Peki bugünlerde komplo teorilerine inanan kişilerle nasıl konuşmalısınız?
Yanlış düşüncelere karşı çıkmak önemli olsa da tartışmanın öfkeli bir kavgaya dönüşmesi hiçbir zaman işe yaramaz.
İngiliz bilim yazarı Mick West, “Benim birinci kuralım, o buluşmayı berbat etmemek olur” diyor:
“Sinirli, hararetli bir diyalog herkesi saçmalık hissiyle baş başa bırakır ve neticede komplo teorilerini sağlamlaştırır.”
Psikolog Jovan Byford, komplo teorilerinin genellikle güçlü bir duygusal boyutu olduğunu vurguluyor:
“Bunlar sadece doğru ve yanlışlarla ilgili değildir. Dünyanın işleyişine dair bir kızgınlıkla ve hınç duygusuyla desteklenir.”
Üstelik komplo teorileri bu yıl, salgın, ABD siyaseti ve dünyadaki diğer büyük olaylara açıklama getirme dürtüsüyle tırmanışa geçti.
İngiltere’nin güneyindeki Wight Adası’nda yaşayan 38 yaşındaki Catherine bu durumu doğrudan yaşayanlardan.
Eskiden aşıların insanlara zarar vermek için kullanıldığıyla ilgili komplo teorilerine inanan Catherine, artık bu düşünceleri bir kenara bırakmış:
“Her durumda sakin kalmak çok önemli. Konuştuğunuz kişi kim olursa olsun, inançlarıyla ilgili en az sizin kadar tutkulu olduğunu ve bunu mezara kadar savunabileceğini unutmayın.”
Ve hekimlerin tavsiyesini unutmayın: Bağırmak koronavirüsün yayılma riskini artırır.
Bir şeyleri “düşük sesle” konuşmak için bir neden daha.
Yanlış bilgiyle mücadele eden First Draft adlı organizasyondan Claire Wardle, “Arkadaşlarınız ve ailenizle konuşmalarınızda onlarla dalga geçmek yerine empatiyle yaklaşın” diyor.
Wardle’ın kuralı şu: Kimseyi görüşlerinden dolayı topluluk önünde utandırma. Bu muhtemelen geri teper
Psikolog Jovan Byford da, “Eğer komplo teorileri hakkında tartışmaya girişecekseniz, başkalarının inançları hakkında kibirli olmayın. Ortak bir zemin bulmaya çalışın” sözleriyle bunu destekliyor.

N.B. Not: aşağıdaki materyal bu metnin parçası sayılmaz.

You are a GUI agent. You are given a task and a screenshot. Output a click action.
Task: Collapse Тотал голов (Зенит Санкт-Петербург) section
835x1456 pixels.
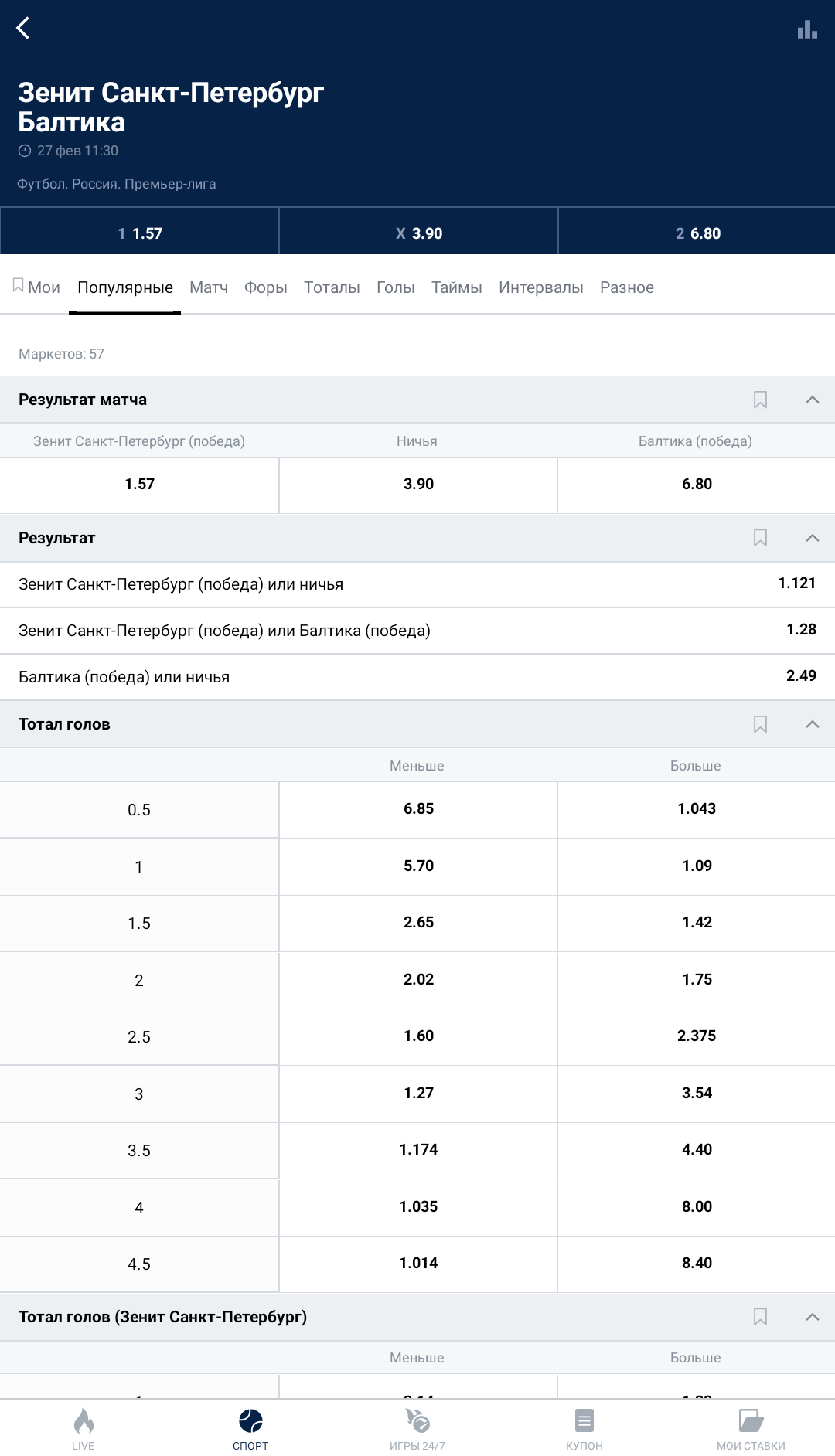coord(812,1317)
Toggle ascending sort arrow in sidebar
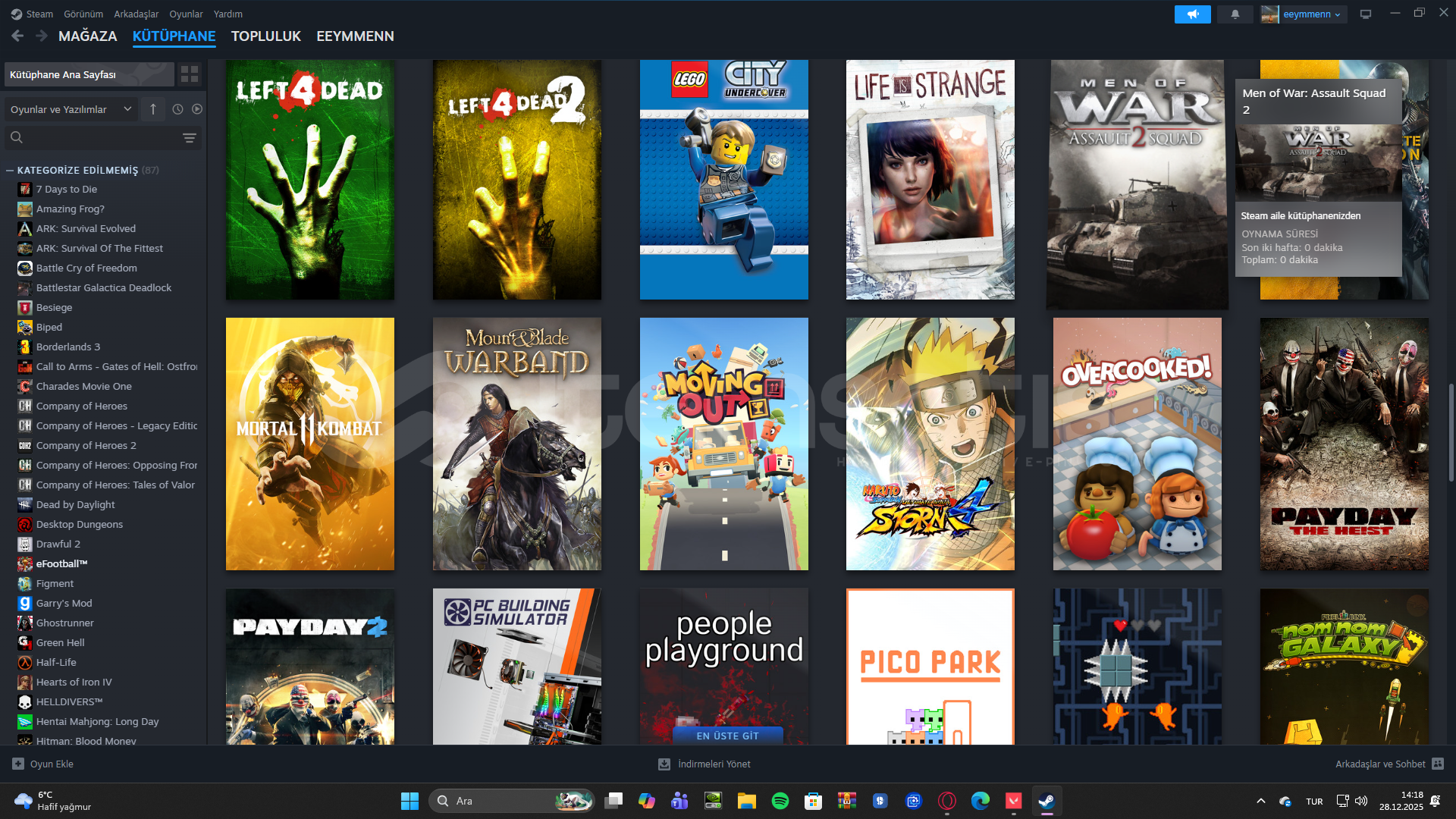This screenshot has width=1456, height=819. pyautogui.click(x=153, y=109)
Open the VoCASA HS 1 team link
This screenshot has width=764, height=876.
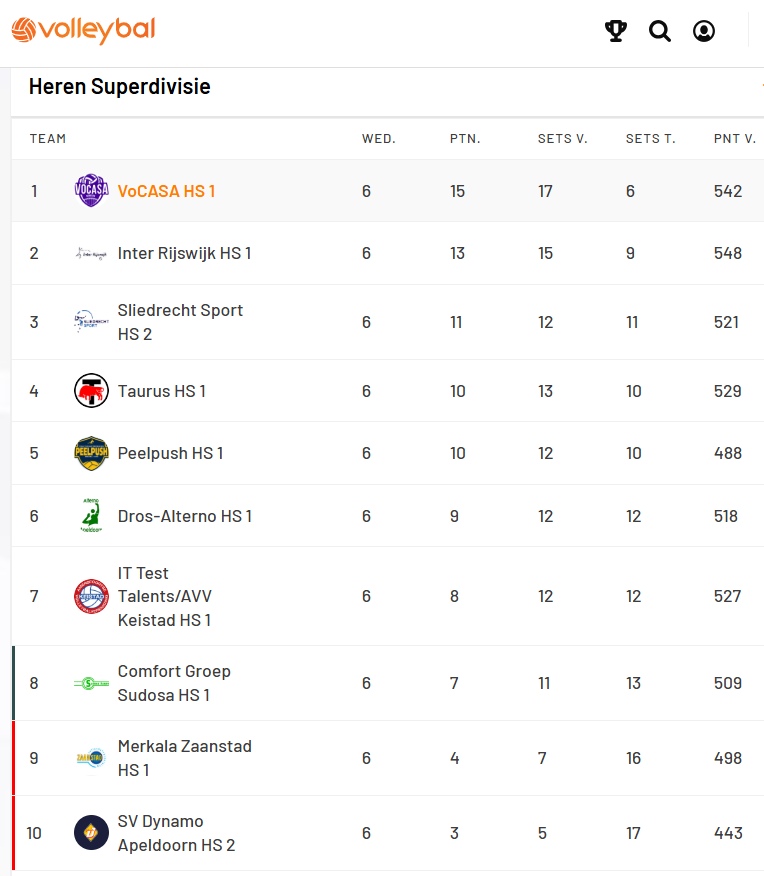[x=166, y=191]
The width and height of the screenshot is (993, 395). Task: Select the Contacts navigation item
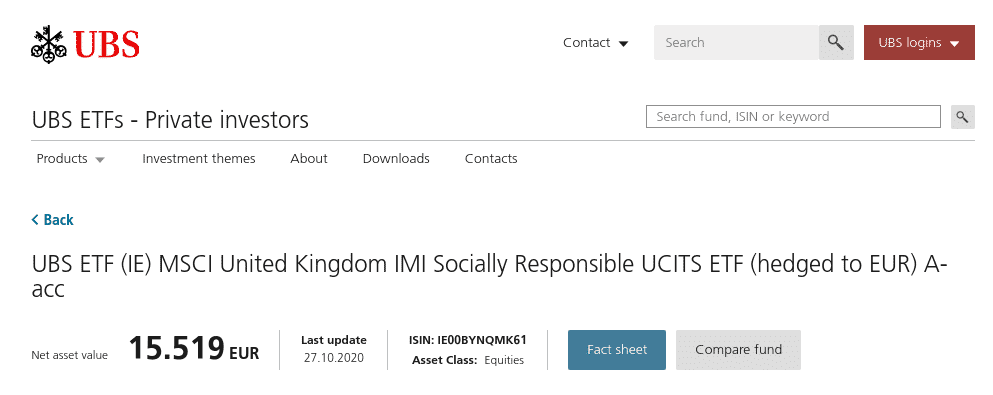click(491, 158)
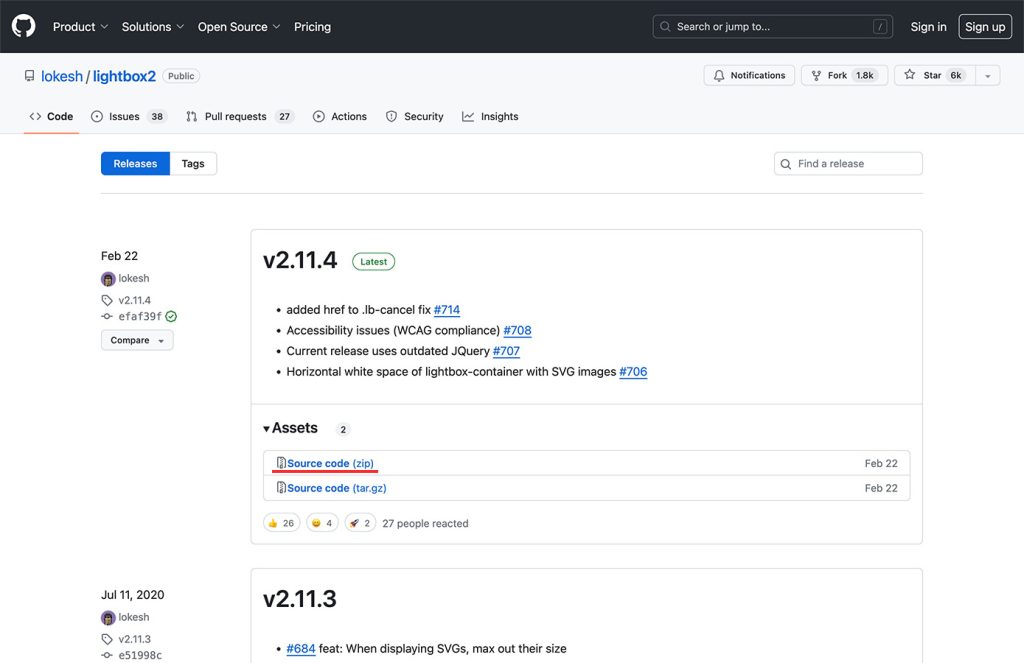1024x663 pixels.
Task: Click inside the Find a release field
Action: pos(850,163)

Unutmayın ki insanların komplo teorilerine inanma nedenleri genellikle kaygılı olmalarıdır. Bu duyguları anlamaya çalışın, özellikle de 2020 gibi bir yılı geride bırakırken…
Komplo teorilerine inanan insanlar genellikle şunu söylerler: “Ben bizzat araştırdım.”
Ancak sorun şudur ki araştırmaları genellikle YouTube’da “uçlarda gezen” videolara, Facebook’ta rastgele takip ettikleri insanlara ya da Twitter’daki peşin hükümlü hesaplara dayanır.
Ancak Byford’a göre, komplocu fikirlere egemen olan şüphecilik, aynı zamanda akılcı düşüncenin de anahtarı olabilir:
“Komplo teorilerine inanan birçok kişi, kendilerini sağlıklı şüpheciler ya da kendi kendini eğiten araştırmacılar olarak görür. Bunu, değer verdiğiniz ve paylaştığınız bir şey olarak sunun. Amacınız onları daha az meraklı ya da daha az şüpheci yapmak değil, amacınız şüphe duydukları şeyi değiştirmek.”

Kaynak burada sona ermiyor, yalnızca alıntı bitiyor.